Freud descobriu a existência de um saber articulado; falando, as histéricas teciam o saber inconsciente que poderia também ser repelido: não quero saber nada disso. Necessariamente, disse Lacan, isso o conduziu para o além do princípio do prazer. “Eis o essencial do que determina aquilo com que lidamos na exploração do inconsciente – é a repetição.” E continua: “Eis porque podemos conceber que o prazer seja violado em sua regra e seu princípio, porque ele cede ao desprazer […] não quer dizer outra coisa senão o gozo.”[11] Isso não se dá sem a incidência do significante no corpo, o gozo enquanto “diz-mansão do corpo”, disse Lacan no Seminário 20 – “Aonde isso fala, isso goza”[12] porque há corpo, que goza de objetos a – “esse objeto constitui o nó elaborável do gozo”[13], fora do gozo opaco ao sentido.
A relação entre pulsão de morte e gozo está implícita na formulação freudiana da pulsão, ela sempre busca e produz satisfação, não importa se há prazer ou não – satisfaz-se! “Nada força ninguém a gozar, senão o superego. O superego é o imperativo do gozo – Goza!”[14]. Com isso nos aproximamos mais da intimidade entre a pulsão de morte, o gozo e o Supereu. Podemos dizer então que não importando muito se pré-edípico, herdeiro do Isso, ou se herdeiro do complexo de Édipo, o Supereu para Freud é o correlato da pulsão de morte e em Lacan é imperativo de gozo, embora não haja uma continuidade entre as duas formulações.
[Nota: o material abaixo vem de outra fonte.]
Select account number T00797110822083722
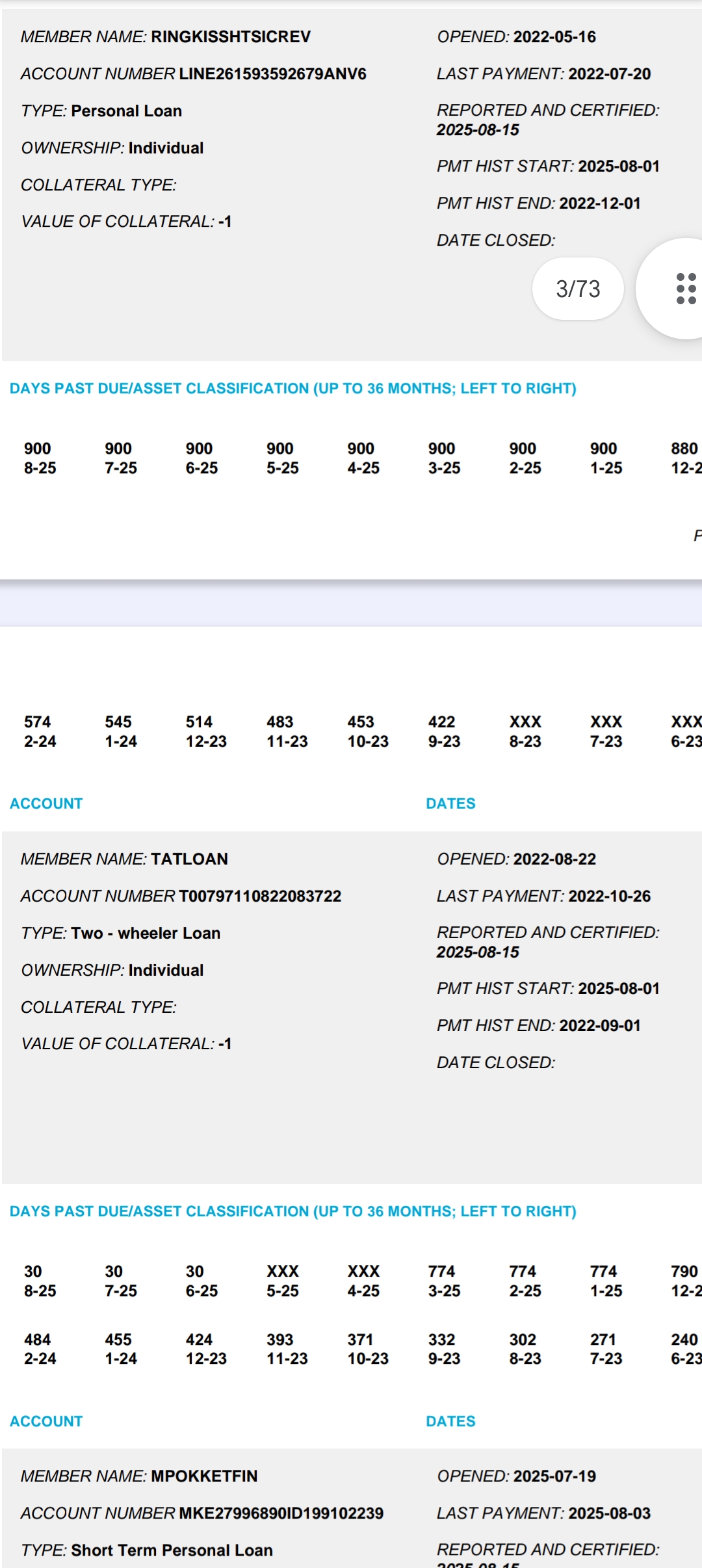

No último ensino de Lacan, a pulsão de morte diz respeito ao real. “A pulsão de morte é o real na medida em que ele só pode ser pensado como impossível. […] o fato da morte não poder ser pensada é o fundamento do real.”[15] No entanto, na escrita do nó borromeano no texto “A terceira”, a palavra vida está localizada no círculo do real e morte no simbólico.
E o Supereu feminino…
A dependência do sujeito ao Outro e a angústia da perda de amor é a condição para o nascimento do Supereu[16], eis a dimensão do Isso que diz respeito ao Supereu feminino. Em sua formulação difere do Supereu enquanto lei, pois está sob os auspícios da significação fálica e da circunscrição do gozo advindas da renúncia à satisfação e o Édipo é dessexualizado. A demanda de amor infinita encontrada no feminino parece estar fora desse limite, ligada ao que há de mais devastador e fascinante nas experiências primitivas, o Supereu feroz, figura originada do troumatisme. Seria originário do Supereu materno que, enquanto mulher, está sujeita ao gozo não-todo fálico?
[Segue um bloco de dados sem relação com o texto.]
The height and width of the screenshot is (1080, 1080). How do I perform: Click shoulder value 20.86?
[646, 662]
O próprio do feminino é o gozo não-todo, não localizado nem localizável. Querendo fazer a relação sexual existir, o falasser feminino fala, por vezes muito, talvez sempre do mesmo, de uma dor de existir, tentando cernir o impossível de dizer na sua estreita vizinhança com o real, com a lalíngua, com o sinthoma, com a posição do analista. Do gozo infinito, numa análise, é possível ceder do gozo da devastação para dar lugar ao desejo enquanto causa; uma modulação da voz do Supereu, não mais entoando a mesma toada: fragilzinha! Do furo, fazendo furinhos pela “ajuda contra” do analista, um tecido tramado vai se tecendo entre o real e o imaginário, o tecido do inconsciente[17] trançado na (a)temporalidade das sessões: que o Supereu feminino possa ser mesmo uma das máscaras do não-todo do gozo feminino.[18]